====== AVAILABLE DATA

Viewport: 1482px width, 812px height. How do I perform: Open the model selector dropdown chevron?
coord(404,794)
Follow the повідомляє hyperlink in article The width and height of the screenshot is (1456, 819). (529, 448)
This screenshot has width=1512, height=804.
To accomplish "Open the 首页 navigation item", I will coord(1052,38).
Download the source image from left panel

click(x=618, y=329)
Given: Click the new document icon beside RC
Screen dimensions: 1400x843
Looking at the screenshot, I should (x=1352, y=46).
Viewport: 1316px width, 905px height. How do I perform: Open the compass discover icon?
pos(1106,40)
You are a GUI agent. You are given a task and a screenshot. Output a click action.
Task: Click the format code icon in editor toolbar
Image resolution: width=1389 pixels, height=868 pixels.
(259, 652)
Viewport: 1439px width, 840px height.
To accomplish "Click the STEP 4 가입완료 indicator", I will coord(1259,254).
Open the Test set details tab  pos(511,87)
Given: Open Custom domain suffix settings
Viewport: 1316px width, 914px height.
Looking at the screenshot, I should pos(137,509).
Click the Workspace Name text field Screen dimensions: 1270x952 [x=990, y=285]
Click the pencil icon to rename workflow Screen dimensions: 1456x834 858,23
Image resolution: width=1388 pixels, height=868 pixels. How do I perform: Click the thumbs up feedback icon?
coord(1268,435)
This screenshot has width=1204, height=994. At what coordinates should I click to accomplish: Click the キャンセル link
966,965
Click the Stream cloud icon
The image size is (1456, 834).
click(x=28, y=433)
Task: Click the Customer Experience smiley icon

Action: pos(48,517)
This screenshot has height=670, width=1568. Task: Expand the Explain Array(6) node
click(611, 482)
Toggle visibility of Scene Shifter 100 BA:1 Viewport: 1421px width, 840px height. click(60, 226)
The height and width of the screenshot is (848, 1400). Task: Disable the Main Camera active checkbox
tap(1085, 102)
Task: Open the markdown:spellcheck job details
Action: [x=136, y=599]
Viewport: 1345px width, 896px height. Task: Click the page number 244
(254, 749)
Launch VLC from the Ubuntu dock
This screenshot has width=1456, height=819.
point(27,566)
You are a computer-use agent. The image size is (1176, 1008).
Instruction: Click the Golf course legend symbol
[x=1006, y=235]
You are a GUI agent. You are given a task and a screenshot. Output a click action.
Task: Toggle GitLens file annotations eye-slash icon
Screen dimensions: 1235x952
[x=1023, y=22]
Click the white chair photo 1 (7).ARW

============

## WORK INSTRUCTIONS
An exact copy is needed of the lines from the one containing "Screen dimensions: 1235x952" through the end of the records.

## WRITTEN ANSWER
Screen dimensions: 1235x952
[x=1023, y=22]
Click the white chair photo 1 (7).ARW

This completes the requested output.